Тамара почти наизусть знала содержание письма. Она помнила даже, что конверт с одной стороны расклеился, что, с нетерпением вскрывая его когда–то, она нечаянно оторвала уголок письма и что почтовый штамп был поставлен почему–то ниже марки. На штампе нельзя было разобрать числа, но название города отпечаталось ясно: «Орел». Орел! Было очень больно оттого, что старый город с таким гордым русским названием, пусть временно, но все же не принадлежал народу, который его построил. Там жили русские люди, но хозяйничал там кто–то другой. Было трудно думать, что нельзя туда послать ни письма, ни телеграммы, что напрасно ждать оттуда ответа, что невозможно туда поехать и встретиться с родными. Это было так необычно, что не укладывалось в сознании.

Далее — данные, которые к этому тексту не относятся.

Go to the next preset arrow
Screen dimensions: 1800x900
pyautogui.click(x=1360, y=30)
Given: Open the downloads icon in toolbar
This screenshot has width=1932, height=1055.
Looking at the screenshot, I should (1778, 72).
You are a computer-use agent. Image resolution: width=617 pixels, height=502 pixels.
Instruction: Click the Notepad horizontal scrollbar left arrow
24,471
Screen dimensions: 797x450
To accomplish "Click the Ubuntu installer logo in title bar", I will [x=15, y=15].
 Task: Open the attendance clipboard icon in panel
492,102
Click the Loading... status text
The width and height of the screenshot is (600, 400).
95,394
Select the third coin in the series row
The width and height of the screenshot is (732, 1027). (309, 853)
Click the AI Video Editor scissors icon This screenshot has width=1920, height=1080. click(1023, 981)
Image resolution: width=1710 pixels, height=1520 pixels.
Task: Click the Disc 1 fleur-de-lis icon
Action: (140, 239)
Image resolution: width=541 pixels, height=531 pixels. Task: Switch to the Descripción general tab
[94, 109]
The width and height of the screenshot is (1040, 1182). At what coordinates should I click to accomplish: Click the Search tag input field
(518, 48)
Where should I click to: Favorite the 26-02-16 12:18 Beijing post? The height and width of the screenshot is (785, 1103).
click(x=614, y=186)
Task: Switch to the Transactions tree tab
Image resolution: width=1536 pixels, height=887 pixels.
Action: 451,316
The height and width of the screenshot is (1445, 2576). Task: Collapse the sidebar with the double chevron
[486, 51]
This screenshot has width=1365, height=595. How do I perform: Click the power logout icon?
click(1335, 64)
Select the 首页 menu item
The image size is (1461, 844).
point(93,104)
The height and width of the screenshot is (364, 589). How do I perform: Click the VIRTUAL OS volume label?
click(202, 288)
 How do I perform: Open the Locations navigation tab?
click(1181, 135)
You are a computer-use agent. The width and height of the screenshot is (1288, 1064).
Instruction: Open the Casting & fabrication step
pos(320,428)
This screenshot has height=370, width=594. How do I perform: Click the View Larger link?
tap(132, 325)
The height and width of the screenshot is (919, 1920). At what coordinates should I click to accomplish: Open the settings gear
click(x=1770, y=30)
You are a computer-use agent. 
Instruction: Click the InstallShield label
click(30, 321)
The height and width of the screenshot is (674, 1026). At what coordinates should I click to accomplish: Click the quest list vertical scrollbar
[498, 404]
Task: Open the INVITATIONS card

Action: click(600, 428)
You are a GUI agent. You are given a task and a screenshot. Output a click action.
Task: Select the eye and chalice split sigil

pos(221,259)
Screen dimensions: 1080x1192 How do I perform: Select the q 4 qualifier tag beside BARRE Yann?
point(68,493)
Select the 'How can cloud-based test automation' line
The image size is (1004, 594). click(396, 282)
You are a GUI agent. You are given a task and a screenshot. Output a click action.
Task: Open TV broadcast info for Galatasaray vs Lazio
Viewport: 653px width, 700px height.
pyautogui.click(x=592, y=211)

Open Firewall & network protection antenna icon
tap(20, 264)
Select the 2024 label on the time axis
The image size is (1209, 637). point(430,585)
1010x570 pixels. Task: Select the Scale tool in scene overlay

И еще больнее было оттого, что не один только этот город был оторван от родины. Было много таких городов, деревенек и сел, при защите которых пролилась русская кровь. Было много таких людей, родные которых остались по ту сторону фронта и которых, может быть, не суждено было больше увидеть.
В то, что тяжело и что окончательно еще неизвестно, не хочется верить. И Тамара не верила, что она не встретится больше с отцом и матерью. Она не хотела об этом думать и отгоняла такие мысли, если они приходили к ней помимо ее воли. Она никому не говорила об этом. Она знала, что не у ней одной было такое горе и что это горе стало обычным, повседневным. Она только внимательно слушала и читала сводки Совинформбюро, надеясь, что в них снова упомянется город Орел, но прозвучит его название торжественно и гордо. Она не знала, скоро ли это будет, но в том, что это рано или поздно случится, она не сомневалась ни на минуту. И она ждала, ждала настойчиво и терпеливо.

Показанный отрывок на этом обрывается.